OPDRACHT: Schrijf alle rijen hieronder letterlijk over, zonder iets te veranderen.
::: FRAGMENTEN UIT DATASET
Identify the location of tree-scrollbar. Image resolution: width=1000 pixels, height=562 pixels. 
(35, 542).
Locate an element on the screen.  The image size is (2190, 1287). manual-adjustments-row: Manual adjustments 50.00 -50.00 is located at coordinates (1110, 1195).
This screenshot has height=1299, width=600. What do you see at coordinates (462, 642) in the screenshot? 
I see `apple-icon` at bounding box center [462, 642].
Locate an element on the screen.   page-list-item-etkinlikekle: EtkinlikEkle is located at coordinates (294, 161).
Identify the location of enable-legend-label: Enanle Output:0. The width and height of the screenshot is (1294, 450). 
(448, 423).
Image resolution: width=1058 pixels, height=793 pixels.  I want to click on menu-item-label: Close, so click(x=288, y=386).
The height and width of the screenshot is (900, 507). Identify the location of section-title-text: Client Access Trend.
::::::
RESULTAAT:
Identify the location of tree-scrollbar. Image resolution: width=1000 pixels, height=562 pixels. 
(35, 542).
Locate an element on the screen.  The image size is (2190, 1287). manual-adjustments-row: Manual adjustments 50.00 -50.00 is located at coordinates (1110, 1195).
This screenshot has height=1299, width=600. What do you see at coordinates (462, 642) in the screenshot? 
I see `apple-icon` at bounding box center [462, 642].
Locate an element on the screen.   page-list-item-etkinlikekle: EtkinlikEkle is located at coordinates (294, 161).
Identify the location of enable-legend-label: Enanle Output:0. The width and height of the screenshot is (1294, 450). 
(448, 423).
Image resolution: width=1058 pixels, height=793 pixels.  I want to click on menu-item-label: Close, so click(x=288, y=386).
The height and width of the screenshot is (900, 507). Identify the location of section-title-text: Client Access Trend.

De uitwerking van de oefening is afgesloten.